Using social media data to enrich information
The challenge that remains for IR research however is that these social media platforms vary in functionality. What they let users do will often determine the usefulness of the resultant data. For example, YouTube and Flickr will only let the up-loader tag their own content, while the film site IMDb allows tagging but the tags are not registered personally, rather they go into a pool. Arjen cited ‘Red Hot Chilli Peppers’ as a simple example of the usefulness of such social media data in allowing disambiguation either through implicit metadata from a user comment about eating chillies and/or information derived from the organisational data from say Flickr where a picture of red hot chilli peppers is grouped with other pictures of fruit and vegetables.

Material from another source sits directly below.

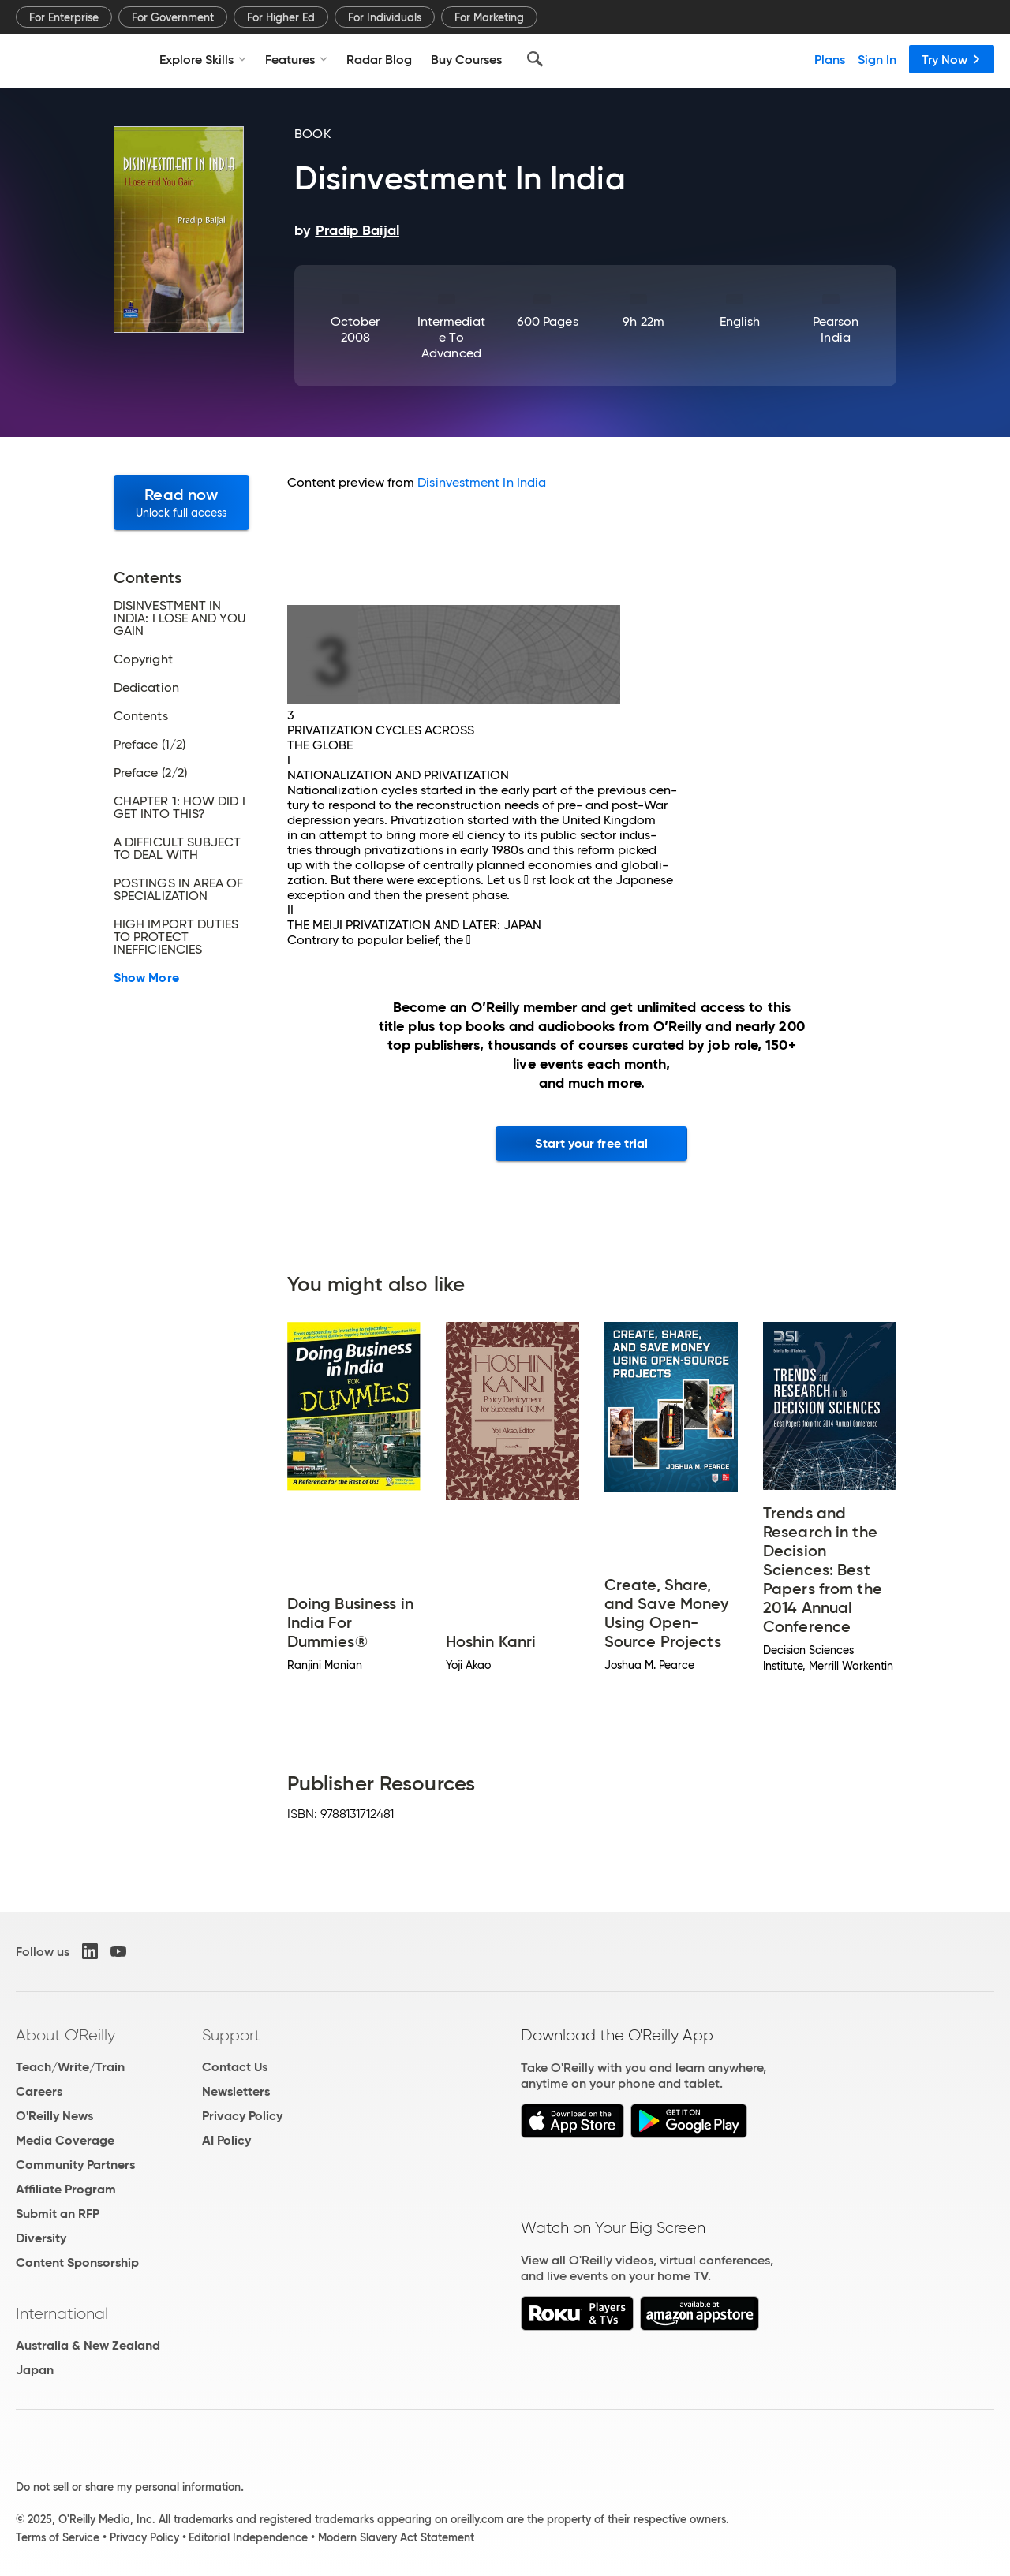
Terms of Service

The key point here is that researchers often bemoan the fact that they do not always have access to log server files. Social media data left by users about content or objects can at times provide a richer representation in matching an information need and the response to that need. The potential benefits here for Information Retrieval are several:
- The expanded content representation
- The reduction in the ‘vocabulary gap(s)’ between content creator, indexers and information seekers
- The increase in diversity of view on the same content
- And the opportunity to make better assumptions about a user’s context and the variety of contexts that may exist
Allowing all users to tag all available content improves retrieval tasks
Where information about users on media sites is ‘open,’ (sometimes it is not, sites like Facebook and Linkedin are notoriously difficult to retrieve data from) there is the ability to discover which user labels what item with what word, and in some cases, even what rating they give. In essence many new sources play the role of anchor texts, be they tags, ratings, tweets, comments or reviews. The standard triangle of user, tag and item allows a unifying research approach based on random walks and can answer many questions. The talk emphasised that the area clearly has ample opportunity for researchers to make their mark.

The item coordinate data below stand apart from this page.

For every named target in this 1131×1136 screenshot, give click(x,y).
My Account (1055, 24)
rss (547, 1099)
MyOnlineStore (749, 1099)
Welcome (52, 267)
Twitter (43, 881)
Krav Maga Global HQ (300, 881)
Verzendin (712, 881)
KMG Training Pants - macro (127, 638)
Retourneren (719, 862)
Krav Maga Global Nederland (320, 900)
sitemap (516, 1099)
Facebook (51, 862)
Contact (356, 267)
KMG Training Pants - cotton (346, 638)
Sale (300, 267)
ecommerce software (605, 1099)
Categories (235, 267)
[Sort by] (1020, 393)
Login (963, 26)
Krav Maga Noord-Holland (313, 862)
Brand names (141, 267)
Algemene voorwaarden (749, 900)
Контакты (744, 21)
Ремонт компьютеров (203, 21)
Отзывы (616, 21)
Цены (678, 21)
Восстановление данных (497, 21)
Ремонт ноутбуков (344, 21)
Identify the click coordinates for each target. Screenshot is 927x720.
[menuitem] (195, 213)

One example of the research potential was shown in the case where LibraryThing.com was used to detect synonyms. The website allows users to keep a record of books they have read, tag, rate and comment on them. From these connections a synonym detector was created, allowing the example query word of ‘humour,’ to have a proposed list of synonyms created that included: ‘humor (US English), funny, humorous and British humour.
Analysis of this type of research has shown that allowing all users to tag all available content improves retrieval tasks, and that combining tags and ratings may both improve search and recommendation tasks even though there are some cases where lost relations between user, tag and item may occur.
The takeaway from this talk was that there is no one means or approach in retrieving information from Social Media due to the many complexities involved – not least because the limitations of user interactivity in some platforms but also due to limitations in the usage of data accessed. As Arjen demonstrated though, it is possible in certain cases to be innovative in the collection of rewarding data – an approach that may be utilized more and more, particularly as users/customers move closer to product and service providers through increased online interactions.